Jan Müller: Tatsächlich gestaltete sich die Kontaktaufnahme mit dem OSC anfänglich schwierig. Als der Kontakt dann aber einmal hergestellt war, kam es bald zu einem Treffen auf dem Gelände des OSC gemeinsam mit Herrn Hendrik Witte, dem Geschäftsführer des OSC. Die Einbindung des OSC in das Projekt war uns von Beginn an sehr wichtig und wir baten den Vorstand um eine Stellungnahme zu unserem Podcast – auch mit Blick auf das geplante Denkmal. Die Stellungnahme kam dann kurz vor Abgabe des Beitrags. Darin hieß es, dass der Verein das Denkmal unterstützen würde. Außerdem teilte uns der Verein mit, dass bisher nur in sehr begrenztem Maße eine selbstständige Aufarbeitung zu 1924 stattgefunden habe, da der Fokus auf dem Sport und nicht der Vereinsgeschichte liege. Diese Priorisierung seitens des OSC könnte man mit der Formulierung „fehlendes Problembewusstsein“ beschreiben. So wurde anfänglich seitens des Vereins von Einzelnen die Meinung vertreten, dass Politik und Sport recht wenig miteinander zu tun hätten und es sich um das Handeln eines Vorgängervereins handele, von welchem man sich distanziere. Des Weiteren hieß es, dass es schlichtweg an den Kapazitäten mangle, um die Vergangenheit eigenständig aufzuarbeiten. Dies ist wohl auch ein Grund, weshalb der Aufarbeitung durch die Schülerinnen zugestimmt wurde. Auch war die Beteiligung der Jugendlichen sicherlich ein Faktor, der den gesellschaftlichen Druck hin zur Auseinandersetzung mit der eigenen Geschichte erhöht hat. Letztlich sind wir sehr glücklich, dass es zu der Errichtung des Denkmals kam und es auf dem Vereinsgelände des OSC stehen kann.
Eure Arbeit zeigt, wie viel eine Spurensuche vor Ort verändern kann. Allerdings wird auch deutlich, dass der Weg nicht immer einfach ist.
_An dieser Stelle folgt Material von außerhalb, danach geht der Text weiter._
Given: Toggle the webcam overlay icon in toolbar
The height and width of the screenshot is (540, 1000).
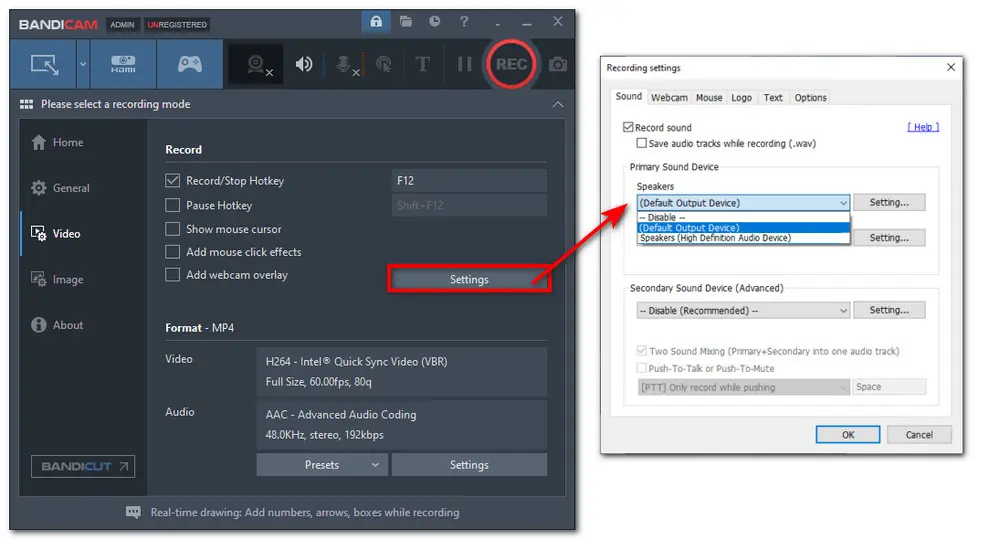Looking at the screenshot, I should pyautogui.click(x=258, y=64).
Was würdet ihr nun rückblickend sagen, habt ihr aus dem Projekt mitgenommen?
Gina Lüdecke: Besonders lehrreich war für mich, dass es wichtig ist, niemals aufzugeben und an die eigene Idee zu glauben. Auch wenn E-Mails oder Anrufe ins Leere gehen, dranzubleiben, und, dass man in der Gruppe viel erreichen kann.
Jael Zündorf: Mich hat der Gedanke an ein Denkmal von Anfang an begeistert, jedoch schien dessen Realisierung oftmals sehr weit weg – sowohl zeitlich als auch aufgrund der erschwerten Bedingungen durch die COVID19-Pandemie. Doch als wir am 9. November die Skulptur auf dem Gelände des OSC enthüllt haben, wurde mir klar, dass wir es als Gruppe wirklich geschafft hatten. Darauf bin ich heute sehr stolz.
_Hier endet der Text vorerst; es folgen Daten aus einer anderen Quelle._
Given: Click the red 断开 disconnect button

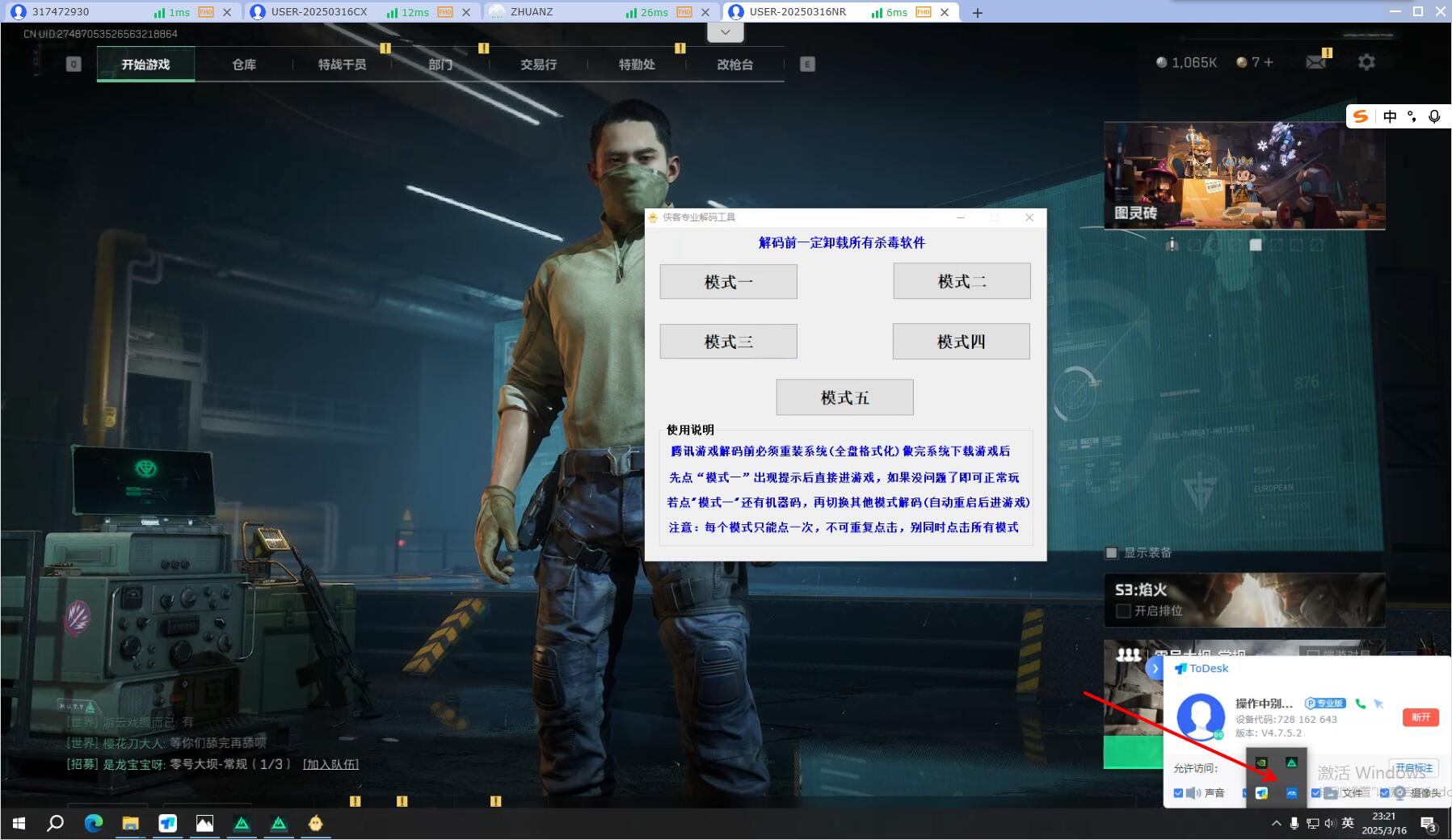Looking at the screenshot, I should (x=1420, y=717).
Henrik Radewald: Zunächst verbinde ich das Projekt mit sehr viel Mühe, aber auch mit großer Begeisterung. Durch den Geschichtswettbewerb ist eine tolle Arbeit entstanden, die nachhaltig auf dem OSC-Gelände sichtbar ist. Zudem ist unsere Geschichte ja noch nicht zu Ende, denn es wurde über unser Projekt durch Jugendliche ein Film über die Entstehungsgeschichte des Denkmals und die zuvor beschriebenen geschichtlichen Ereignisse verfasst. Es ist toll zu sehen, dass Erinnerungskultur kein verstaubtes Thema im Geschichtsunterricht sein muss, sondern von Schüler:innen gelebt werden kann.
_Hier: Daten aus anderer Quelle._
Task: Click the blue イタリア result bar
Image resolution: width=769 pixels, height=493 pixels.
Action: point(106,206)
Jan Müller: Mein Ziel war es vor allem, Schüler:innen für Geschichte zu begeistern. Die Errichtung des Denkmals war letztlich eine tolle Krönung dieses Vorhabens, da es ein tolles gesellschaftliches Zeichen ist und ich fühle mich geehrt, diesen Beitrag tutoriert zu haben. Es war und ist auf jeden Fall ein einmaliges Projekt in meiner Berufslaufbahn.